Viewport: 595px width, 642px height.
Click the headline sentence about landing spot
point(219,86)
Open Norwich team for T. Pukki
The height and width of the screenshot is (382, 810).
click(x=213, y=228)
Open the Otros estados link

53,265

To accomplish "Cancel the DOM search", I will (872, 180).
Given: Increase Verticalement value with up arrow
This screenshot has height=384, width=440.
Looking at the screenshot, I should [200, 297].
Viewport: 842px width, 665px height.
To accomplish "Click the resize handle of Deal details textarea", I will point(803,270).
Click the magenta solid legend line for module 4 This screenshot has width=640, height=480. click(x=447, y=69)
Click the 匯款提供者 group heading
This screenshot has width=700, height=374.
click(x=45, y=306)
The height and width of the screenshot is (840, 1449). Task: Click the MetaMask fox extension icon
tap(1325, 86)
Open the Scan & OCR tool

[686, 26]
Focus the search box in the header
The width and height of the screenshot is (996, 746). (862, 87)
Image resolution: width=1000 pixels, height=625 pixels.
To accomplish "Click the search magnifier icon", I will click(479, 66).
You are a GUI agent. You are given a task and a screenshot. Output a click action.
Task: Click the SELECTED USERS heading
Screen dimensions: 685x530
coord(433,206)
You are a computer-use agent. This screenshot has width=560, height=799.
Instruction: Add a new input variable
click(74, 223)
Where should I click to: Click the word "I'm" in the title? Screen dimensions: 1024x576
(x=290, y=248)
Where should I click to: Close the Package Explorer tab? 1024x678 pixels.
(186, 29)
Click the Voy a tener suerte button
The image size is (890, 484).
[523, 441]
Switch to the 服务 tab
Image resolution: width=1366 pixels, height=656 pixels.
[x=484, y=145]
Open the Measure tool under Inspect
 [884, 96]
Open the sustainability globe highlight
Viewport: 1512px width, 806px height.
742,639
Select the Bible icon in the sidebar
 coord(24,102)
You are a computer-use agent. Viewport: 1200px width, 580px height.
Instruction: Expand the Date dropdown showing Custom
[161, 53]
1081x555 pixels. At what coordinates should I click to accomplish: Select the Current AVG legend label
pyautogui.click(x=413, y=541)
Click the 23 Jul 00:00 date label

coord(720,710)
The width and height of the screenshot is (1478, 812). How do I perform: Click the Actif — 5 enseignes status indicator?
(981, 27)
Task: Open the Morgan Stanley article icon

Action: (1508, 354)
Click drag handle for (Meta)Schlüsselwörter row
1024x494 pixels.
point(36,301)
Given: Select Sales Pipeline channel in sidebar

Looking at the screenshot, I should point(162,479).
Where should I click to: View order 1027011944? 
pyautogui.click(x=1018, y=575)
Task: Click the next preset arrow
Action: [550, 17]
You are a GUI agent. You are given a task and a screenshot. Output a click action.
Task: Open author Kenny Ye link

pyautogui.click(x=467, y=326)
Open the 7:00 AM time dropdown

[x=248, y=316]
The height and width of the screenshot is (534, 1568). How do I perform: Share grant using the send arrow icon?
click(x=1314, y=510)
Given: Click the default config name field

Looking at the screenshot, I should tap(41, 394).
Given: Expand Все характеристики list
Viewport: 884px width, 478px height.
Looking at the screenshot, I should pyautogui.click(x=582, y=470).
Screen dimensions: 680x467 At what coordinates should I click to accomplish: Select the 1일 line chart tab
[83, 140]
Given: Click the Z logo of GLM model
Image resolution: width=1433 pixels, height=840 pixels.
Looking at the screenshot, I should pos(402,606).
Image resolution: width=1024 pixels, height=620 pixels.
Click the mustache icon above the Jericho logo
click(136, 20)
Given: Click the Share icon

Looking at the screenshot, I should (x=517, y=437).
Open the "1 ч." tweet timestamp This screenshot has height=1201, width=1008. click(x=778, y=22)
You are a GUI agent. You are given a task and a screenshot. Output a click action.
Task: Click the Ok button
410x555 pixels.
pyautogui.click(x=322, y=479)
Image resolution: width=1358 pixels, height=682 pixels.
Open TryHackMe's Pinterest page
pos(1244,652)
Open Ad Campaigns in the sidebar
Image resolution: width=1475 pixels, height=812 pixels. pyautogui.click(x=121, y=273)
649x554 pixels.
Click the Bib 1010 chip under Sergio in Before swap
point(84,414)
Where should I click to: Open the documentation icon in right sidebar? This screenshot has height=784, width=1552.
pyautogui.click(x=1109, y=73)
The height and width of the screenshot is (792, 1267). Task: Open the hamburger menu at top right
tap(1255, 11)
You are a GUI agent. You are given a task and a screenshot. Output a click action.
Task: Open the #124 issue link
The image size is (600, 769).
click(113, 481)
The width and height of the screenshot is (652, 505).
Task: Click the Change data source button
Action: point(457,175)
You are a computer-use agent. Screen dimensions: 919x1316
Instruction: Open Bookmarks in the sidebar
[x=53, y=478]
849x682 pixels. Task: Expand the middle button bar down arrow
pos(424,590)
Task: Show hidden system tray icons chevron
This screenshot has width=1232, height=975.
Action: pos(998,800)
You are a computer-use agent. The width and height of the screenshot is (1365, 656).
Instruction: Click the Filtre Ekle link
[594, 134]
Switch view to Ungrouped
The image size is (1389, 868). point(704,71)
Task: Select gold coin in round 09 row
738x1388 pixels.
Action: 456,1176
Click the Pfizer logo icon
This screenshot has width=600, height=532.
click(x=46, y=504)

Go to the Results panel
========================================
What needs to be done.
Output the rows verbatim from the very first one through the line that contains "Looking at the screenshot, I should [200, 297].", including both ends.

In response.
Viewport: 595px width, 642px height.
Click the headline sentence about landing spot
point(219,86)
Open Norwich team for T. Pukki
The height and width of the screenshot is (382, 810).
click(x=213, y=228)
Open the Otros estados link

53,265

To accomplish "Cancel the DOM search", I will (872, 180).
Given: Increase Verticalement value with up arrow
This screenshot has height=384, width=440.
Looking at the screenshot, I should [200, 297].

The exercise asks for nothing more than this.